● **Given exercise**
Copy the following data verbatim, everything from the line containing "This screenshot has width=869, height=518." down to the end of the data.

....

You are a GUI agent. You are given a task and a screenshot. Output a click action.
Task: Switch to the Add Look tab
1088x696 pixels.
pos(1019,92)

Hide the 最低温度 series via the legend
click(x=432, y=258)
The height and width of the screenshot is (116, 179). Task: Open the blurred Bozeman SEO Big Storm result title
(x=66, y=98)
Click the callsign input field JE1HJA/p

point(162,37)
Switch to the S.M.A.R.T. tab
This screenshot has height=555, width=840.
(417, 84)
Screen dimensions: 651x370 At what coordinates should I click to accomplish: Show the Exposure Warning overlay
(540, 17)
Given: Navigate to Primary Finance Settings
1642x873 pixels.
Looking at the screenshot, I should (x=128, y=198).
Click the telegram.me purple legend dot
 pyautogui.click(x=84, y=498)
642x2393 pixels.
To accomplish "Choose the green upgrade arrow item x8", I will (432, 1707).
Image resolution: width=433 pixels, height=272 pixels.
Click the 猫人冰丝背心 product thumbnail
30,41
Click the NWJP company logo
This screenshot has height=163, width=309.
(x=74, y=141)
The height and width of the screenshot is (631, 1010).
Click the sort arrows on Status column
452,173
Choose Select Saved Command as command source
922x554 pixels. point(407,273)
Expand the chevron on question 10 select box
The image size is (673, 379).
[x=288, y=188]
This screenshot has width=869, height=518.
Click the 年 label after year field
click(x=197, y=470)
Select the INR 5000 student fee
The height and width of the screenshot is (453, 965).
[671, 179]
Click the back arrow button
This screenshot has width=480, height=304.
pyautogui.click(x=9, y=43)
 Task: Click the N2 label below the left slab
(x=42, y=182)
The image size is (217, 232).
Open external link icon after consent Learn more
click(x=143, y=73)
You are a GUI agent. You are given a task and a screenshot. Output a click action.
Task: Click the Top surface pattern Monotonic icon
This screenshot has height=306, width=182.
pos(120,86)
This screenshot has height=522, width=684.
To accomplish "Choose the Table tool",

....

● **Written answer**
This screenshot has width=869, height=518.
Click the 年 label after year field
click(x=197, y=470)
Select the INR 5000 student fee
The height and width of the screenshot is (453, 965).
[671, 179]
Click the back arrow button
This screenshot has width=480, height=304.
pyautogui.click(x=9, y=43)
 Task: Click the N2 label below the left slab
(x=42, y=182)
The image size is (217, 232).
Open external link icon after consent Learn more
click(x=143, y=73)
You are a GUI agent. You are given a task and a screenshot. Output a click action.
Task: Click the Top surface pattern Monotonic icon
This screenshot has height=306, width=182.
pos(120,86)
This screenshot has height=522, width=684.
To accomplish "Choose the Table tool",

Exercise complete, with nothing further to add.